§ **PROBLEM REQUIREMENTS**:
After locating the line with "Given: Click the trash icon to clear the log" in the data that follows, return it and every later line exactly, up to and including the line with "Task: Open the notifications bell icon".

START DATA TO PROCESS

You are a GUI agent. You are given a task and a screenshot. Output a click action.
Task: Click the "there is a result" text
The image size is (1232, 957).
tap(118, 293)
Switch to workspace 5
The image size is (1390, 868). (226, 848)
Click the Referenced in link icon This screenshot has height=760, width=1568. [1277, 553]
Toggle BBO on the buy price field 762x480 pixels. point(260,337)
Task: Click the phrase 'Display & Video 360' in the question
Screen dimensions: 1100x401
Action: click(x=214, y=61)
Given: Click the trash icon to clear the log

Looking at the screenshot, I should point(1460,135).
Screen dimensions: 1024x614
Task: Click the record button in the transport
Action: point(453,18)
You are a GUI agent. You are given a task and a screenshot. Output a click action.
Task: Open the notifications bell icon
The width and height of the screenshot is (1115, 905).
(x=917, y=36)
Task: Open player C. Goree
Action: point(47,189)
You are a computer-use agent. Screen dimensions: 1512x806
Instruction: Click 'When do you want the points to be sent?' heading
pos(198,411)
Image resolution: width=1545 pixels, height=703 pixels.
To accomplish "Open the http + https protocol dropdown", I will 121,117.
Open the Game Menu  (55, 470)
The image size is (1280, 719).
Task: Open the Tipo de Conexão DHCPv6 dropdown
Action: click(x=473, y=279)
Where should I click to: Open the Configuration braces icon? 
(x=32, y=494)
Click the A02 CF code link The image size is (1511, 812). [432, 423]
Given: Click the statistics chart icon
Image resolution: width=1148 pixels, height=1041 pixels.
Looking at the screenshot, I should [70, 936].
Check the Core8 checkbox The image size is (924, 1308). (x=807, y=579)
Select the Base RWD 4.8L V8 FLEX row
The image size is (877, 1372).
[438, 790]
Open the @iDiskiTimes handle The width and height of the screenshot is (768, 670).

END DATA TO PROCESS

§ **SOLVED EXERCISE**:
Given: Click the trash icon to clear the log

Looking at the screenshot, I should point(1460,135).
Screen dimensions: 1024x614
Task: Click the record button in the transport
Action: point(453,18)
You are a GUI agent. You are given a task and a screenshot. Output a click action.
Task: Open the notifications bell icon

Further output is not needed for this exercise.